I have had a few people that I look up to and have tried to mimic in my life. I wouldn’t call it a true mentorship, but certainly people that I have listened to and learned from every opportunity that I have. Whether it was Carl Zulauf, my old OSU professor in risk management and grain markets, Rob and Christy Leeds of Leeds Farm who inspired us to go into the “agritourism” business, or our parents and grandparents who have all been successful in their own endeavors in life. We certainly seek guidance from all of them whenever the opportunity presents itself.
I do believe these relationships are beneficial and that everybody should find a mentor in the field or business that they are trying to make a go at and seek wisdom whenever possible. Most of the time, our mentors have all experienced the problems that we are currently experiencing and have a different way to approach the solution.
How have your leadership skills developed and are you still trying to grow them?
Through both AgriPOWER and the YAP committee, I have had great opportunities to learn and develop leadership skills. I have learned more about what my weaknesses are as a leader in recent years and how to try to build those weaknesses up. I believe that we should always be challenging ourselves to grow and develop new skills because at the end of the day, I feel that if we are not growing, we are going backwards.
Faith, family, and the opportunity to keep working towards a better future. Our faith is what keeps us pushing through the tough times.
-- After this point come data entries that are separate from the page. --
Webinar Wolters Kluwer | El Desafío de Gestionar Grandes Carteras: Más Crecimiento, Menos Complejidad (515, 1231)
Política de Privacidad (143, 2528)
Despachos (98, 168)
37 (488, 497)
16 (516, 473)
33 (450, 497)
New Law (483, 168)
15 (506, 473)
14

We also know that every challenge that we can overcome is one less challenge that the next generation will have to worry about. We are proud of the family legacy both of our families have and want to make sure we can keep building our operation for our children.
Favorite Pumpkin Recipe
2 cups canned pumpkin (15 ounce cans)
3 cups sugar
1 cup water
1 cup oil
3 1/2 cups flour
2 teaspoons baking soda
2 teaspoons cinnamon
1 teaspoon salt
1 teaspoon baking powder
1/2 teaspoon nutmeg
3/4 teaspoon ground cloves
Mix all ingredients Bake at 350 degrees in two greased loaf pans for 60-70 minutes.